A cryptocurrency investor known as “Sell When Over” recently revealed a substantial loss of $800,000 resulting from two suspicious Google Chrome browser extensions. The investor initially detected a loss of $500,000 from various wallet applications and suspected that they were targeted via an extension attack.
Compromise Investigation
Upon further investigation, the victim discovered that their Chrome browser had been compromised, potentially through a keylogger that targeted specific crypto wallet extensions. The trader had delayed updating Google Chrome for several weeks, but a mandatory Windows update eventually forced a system restart. After relaunching Chrome, all tabs were missing, and extension logins had been reset.
The victim identified two suspicious extensions, namely “Sync test beta” and “Simple Game,” along with an auto Korean translation setting enabled in Chrome. The “Sync test BETA” extension was confirmed to be a keylogger, while “Simple Game” appeared to monitor tab activities and communicate with an external site’s PHP script.

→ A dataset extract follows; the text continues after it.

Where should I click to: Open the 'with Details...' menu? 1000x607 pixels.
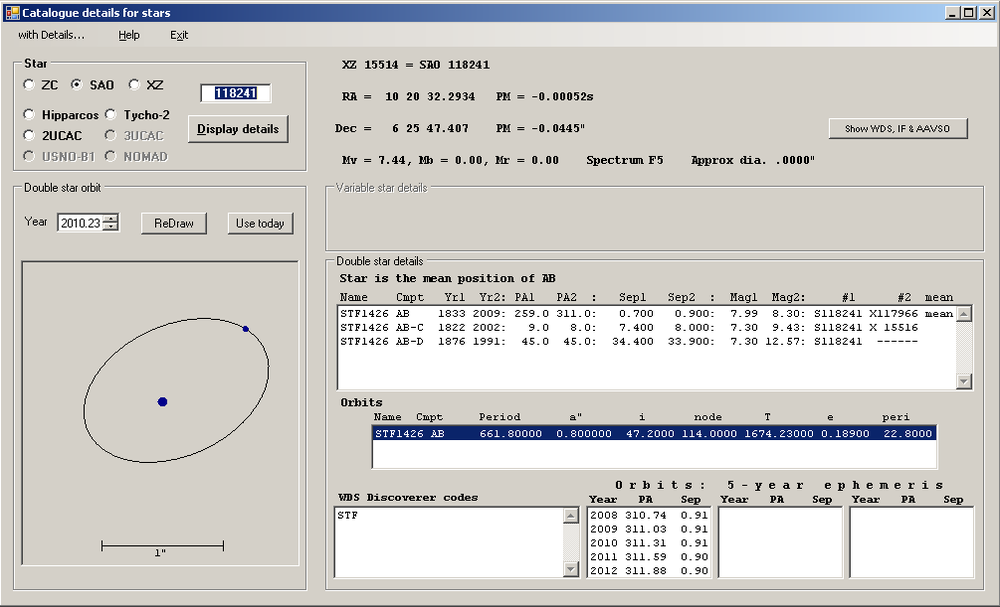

Consequences and Lessons Learned
The investor expressed regret over the $800,000 loss due to the malicious extensions, emphasizing the importance of taking immediate action if anything appears suspicious. They advised others to wipe their entire PC if prompted to input sensitive information like seed phrases. The trader admitted that their guard was down during the incident, as they attributed the extension reset and tab loss to a major Chrome update.

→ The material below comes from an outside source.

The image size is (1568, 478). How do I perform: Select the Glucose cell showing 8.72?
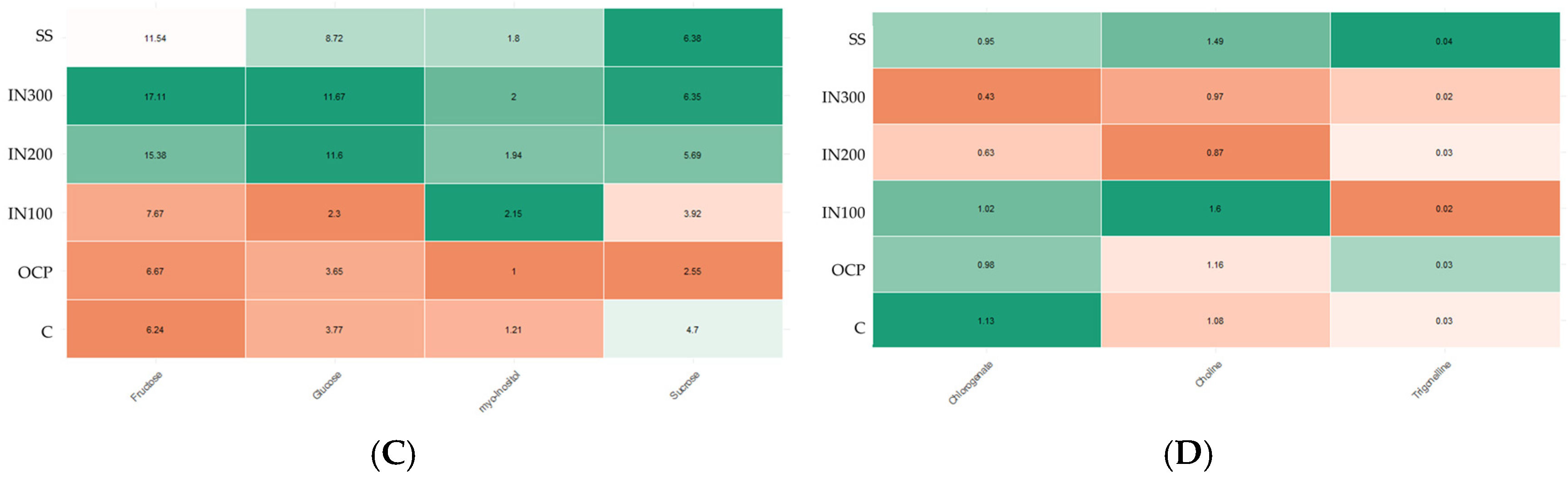[x=334, y=38]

Subsequent to the attack, the perpetrators reportedly transferred the stolen funds to two exchanges, MEXC in Singapore, and Gate.io in the Cayman Islands. The investigation into the incident is ongoing, and efforts are being made to identify and apprehend the culprits responsible for the significant financial loss.

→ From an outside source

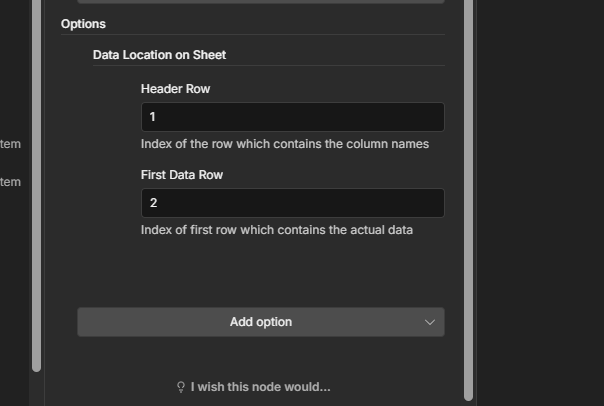The height and width of the screenshot is (406, 604).
Task: Click the lightbulb icon beside feedback link
Action: click(181, 387)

The case of the investor losing $800,000 due to malicious Chrome extensions serves as a stark reminder of the potential security risks associated with using browser extensions, especially in the realm of cryptocurrency investment. It underscores the importance of remaining vigilant, keeping software up to date, and promptly addressing any unusual activity to prevent such devastating financial losses in the future.